Challenges and Controversies Surrounding the Termination of Zimbabwean Exemption Permits in South Africa

Issued by the FW de Klerk Foundation, on 11/07/2023


On 5 January 2022, the Minister of Home Affairs abruptly withdrew the Zimbabwean Exemption Permits (ZEP) without prior notice or consultation. This decision triggered legal action and scrutiny over its validity and adherence to legal principles, particularly regarding the procedural fairness, constitutional rights, and treatment of refugees in the country. 

On 28 June 2023, the High Court found that the Minister’s decision was invalid, unconstitutional and unlawful for the following reasons: 


  • It was not made in accordance with the relevant legislation, namely the Promotion of Administrative Justice Act (PAJA). 
  • It was procedurally unfair and irrational as it was made without first consulting ZEP holders, civil society and the South African public. Sections 3 and 4 of PAJA require that any administrative action which materially or adversely affects an individual’s rights or legitimate expectations must be procedurally fair. A clear statement of the action to be taken must be provided to all necessary stakeholders; adequate notice of a right of review or internal appeal must be given; and all affected individuals must be allowed a reasonable opportunity to make representations. Furthermore, the Minister failed to carry out his legal duty to hold a public inquiry and conduct the appropriate comment procedure surrounding his decision. 
  • The Minister’s decision was made without any consideration of its impact on the lives of ZEP holders. In this regard, the High Court found that the Minister had provided no admissible evidence as to whether such considerations were, in fact, taken into account. The Court accordingly set aside the Minister’s decision to terminate the ZEP because of his gross failure to consider the implications of the decision on the affected people, as required under Section 6(2)(h) of PAJA. 
  • The Minister breached the constitutional rights of ZEP holders and their children, including their right to dignity, access to health, employment, protection from deportation, and education. Despite arguing that conditions in Zimbabwe had improved to the extent that it was no longer necessary for ZEP holders to remain in South Africa, the High Court found that the decision lacked justification and evidence, rendering it an unjustified limitation of the rights of immigrants in terms of Section 172(1) of the Constitution, and that it was thus invalid.
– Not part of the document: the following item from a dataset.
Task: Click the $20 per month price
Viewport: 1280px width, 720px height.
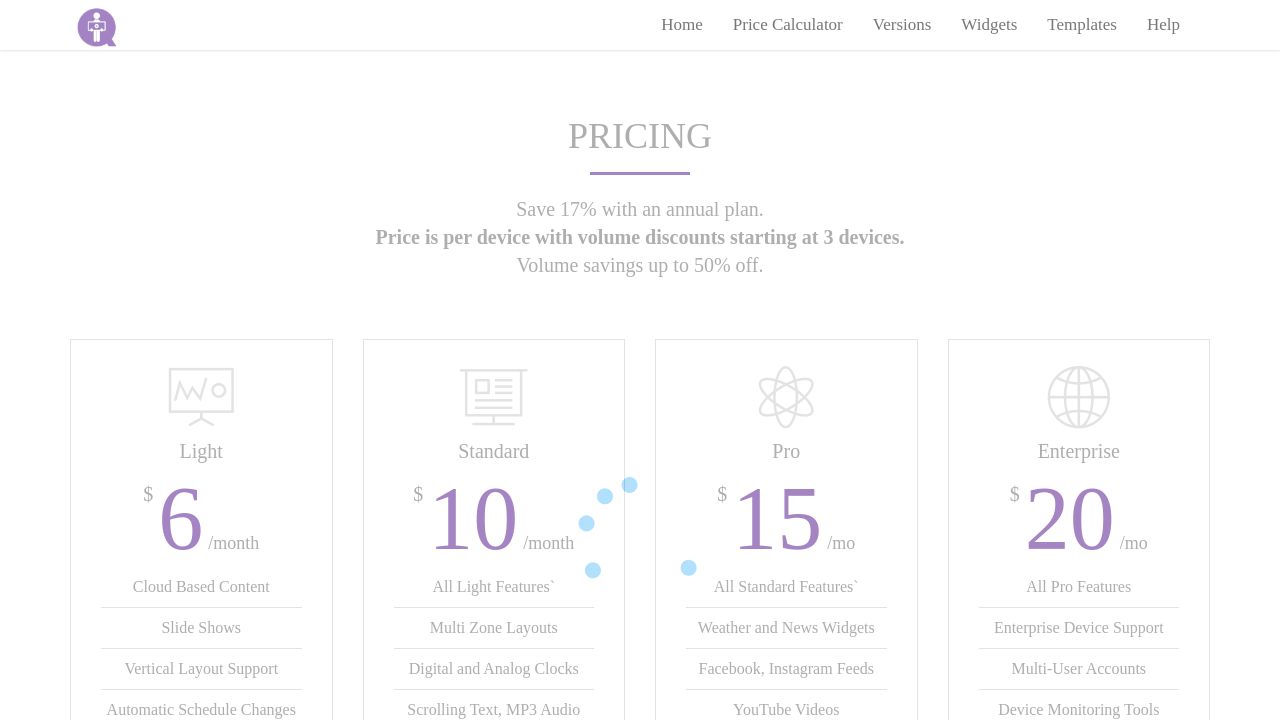Action: (x=1070, y=520)
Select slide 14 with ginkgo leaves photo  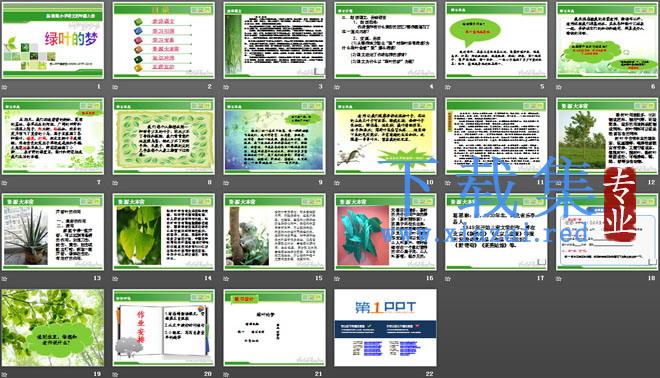(x=164, y=232)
The FW de Klerk Foundation has expressed deep concern over the events surrounding the ZEP withdrawal, specifically the importance of respecting the rights of Zimbabwean nationals and ensuring that the decisions of the Minister of Home Affairs align with the Constitution and relevant laws. 

Moreover, the Foundation acknowledges the significant contributions made by Zimbabwean nationals to the South African economy and job creation. Restricting the limited rights and opportunities available to Zimbabwean nationals would only perpetuate scapegoating them for broader socioeconomic challenges. 

The Foundation welcomes the order of the High Court, which declares that – during the next 12 months – existing ZEPs will remain valid, offering protection against arrest, deportation, and detention. In addition, ZEP holders can freely enter and depart South Africa without the need for additional documentation. While this provides temporary relief, the Minister’s potential appeal or initiation of a fair termination process is still uncertain and the situation calls for continued attention. 

In the face of this controversy, it is crucial for society to adopt a comprehensive and compassionate approach to immigrants, recognising the inherent dignity and worth of every human being, regardless of their nationality and status. The FW de Klerk Foundation remains committed to promoting dialogue, understanding, and respect for human rights in South Africa.